EXERCISE REQUIREMENTS:
Print the data below exactly, but only the lines from the one containing "Task: Switch to Training mode" down to the one containing "Given: Sort GPU table by 槽号 column", inclusive.

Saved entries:
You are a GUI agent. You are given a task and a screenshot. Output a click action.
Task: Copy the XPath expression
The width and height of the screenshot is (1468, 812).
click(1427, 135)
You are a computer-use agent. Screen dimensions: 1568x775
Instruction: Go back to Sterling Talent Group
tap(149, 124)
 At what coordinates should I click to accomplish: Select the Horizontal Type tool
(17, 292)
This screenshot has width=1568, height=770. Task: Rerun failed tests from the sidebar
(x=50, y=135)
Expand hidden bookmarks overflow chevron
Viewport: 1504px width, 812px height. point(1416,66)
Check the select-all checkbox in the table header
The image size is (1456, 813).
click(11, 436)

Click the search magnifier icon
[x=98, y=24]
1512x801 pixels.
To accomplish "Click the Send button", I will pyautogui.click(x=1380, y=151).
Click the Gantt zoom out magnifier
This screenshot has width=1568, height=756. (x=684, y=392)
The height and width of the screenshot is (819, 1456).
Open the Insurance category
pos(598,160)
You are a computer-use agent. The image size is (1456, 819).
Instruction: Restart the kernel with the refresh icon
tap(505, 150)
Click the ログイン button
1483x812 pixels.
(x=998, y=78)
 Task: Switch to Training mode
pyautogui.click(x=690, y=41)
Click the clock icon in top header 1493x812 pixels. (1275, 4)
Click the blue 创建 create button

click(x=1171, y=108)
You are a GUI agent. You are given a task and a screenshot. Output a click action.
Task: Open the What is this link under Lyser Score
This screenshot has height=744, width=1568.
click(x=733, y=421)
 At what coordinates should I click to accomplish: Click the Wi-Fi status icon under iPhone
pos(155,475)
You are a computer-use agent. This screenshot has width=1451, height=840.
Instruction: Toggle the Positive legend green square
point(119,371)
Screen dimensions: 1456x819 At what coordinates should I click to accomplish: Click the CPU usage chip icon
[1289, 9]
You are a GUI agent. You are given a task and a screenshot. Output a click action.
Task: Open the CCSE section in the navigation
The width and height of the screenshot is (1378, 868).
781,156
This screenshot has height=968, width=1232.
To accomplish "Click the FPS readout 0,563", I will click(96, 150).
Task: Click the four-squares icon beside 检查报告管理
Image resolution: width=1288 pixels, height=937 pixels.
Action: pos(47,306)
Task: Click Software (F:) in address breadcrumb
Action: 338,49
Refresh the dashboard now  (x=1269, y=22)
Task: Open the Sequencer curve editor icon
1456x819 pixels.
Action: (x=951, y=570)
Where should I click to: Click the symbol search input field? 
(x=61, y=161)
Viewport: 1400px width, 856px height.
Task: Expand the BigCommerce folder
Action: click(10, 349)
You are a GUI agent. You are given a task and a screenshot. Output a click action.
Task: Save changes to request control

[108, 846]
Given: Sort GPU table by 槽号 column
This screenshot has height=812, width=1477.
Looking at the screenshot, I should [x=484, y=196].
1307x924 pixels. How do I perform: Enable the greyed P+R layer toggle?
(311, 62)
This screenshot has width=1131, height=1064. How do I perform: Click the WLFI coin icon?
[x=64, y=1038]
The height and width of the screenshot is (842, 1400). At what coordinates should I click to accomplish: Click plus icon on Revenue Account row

YOUR RESPONSE:
 Task: Switch to Training mode
pyautogui.click(x=690, y=41)
Click the clock icon in top header 1493x812 pixels. (1275, 4)
Click the blue 创建 create button

click(x=1171, y=108)
You are a GUI agent. You are given a task and a screenshot. Output a click action.
Task: Open the What is this link under Lyser Score
This screenshot has height=744, width=1568.
click(x=733, y=421)
 At what coordinates should I click to accomplish: Click the Wi-Fi status icon under iPhone
pos(155,475)
You are a computer-use agent. This screenshot has width=1451, height=840.
Instruction: Toggle the Positive legend green square
point(119,371)
Screen dimensions: 1456x819 At what coordinates should I click to accomplish: Click the CPU usage chip icon
[1289, 9]
You are a GUI agent. You are given a task and a screenshot. Output a click action.
Task: Open the CCSE section in the navigation
The width and height of the screenshot is (1378, 868).
781,156
This screenshot has height=968, width=1232.
To accomplish "Click the FPS readout 0,563", I will click(96, 150).
Task: Click the four-squares icon beside 检查报告管理
Image resolution: width=1288 pixels, height=937 pixels.
Action: pos(47,306)
Task: Click Software (F:) in address breadcrumb
Action: 338,49
Refresh the dashboard now  (x=1269, y=22)
Task: Open the Sequencer curve editor icon
1456x819 pixels.
Action: (x=951, y=570)
Where should I click to: Click the symbol search input field? 
(x=61, y=161)
Viewport: 1400px width, 856px height.
Task: Expand the BigCommerce folder
Action: click(10, 349)
You are a GUI agent. You are given a task and a screenshot. Output a click action.
Task: Save changes to request control

[108, 846]
Given: Sort GPU table by 槽号 column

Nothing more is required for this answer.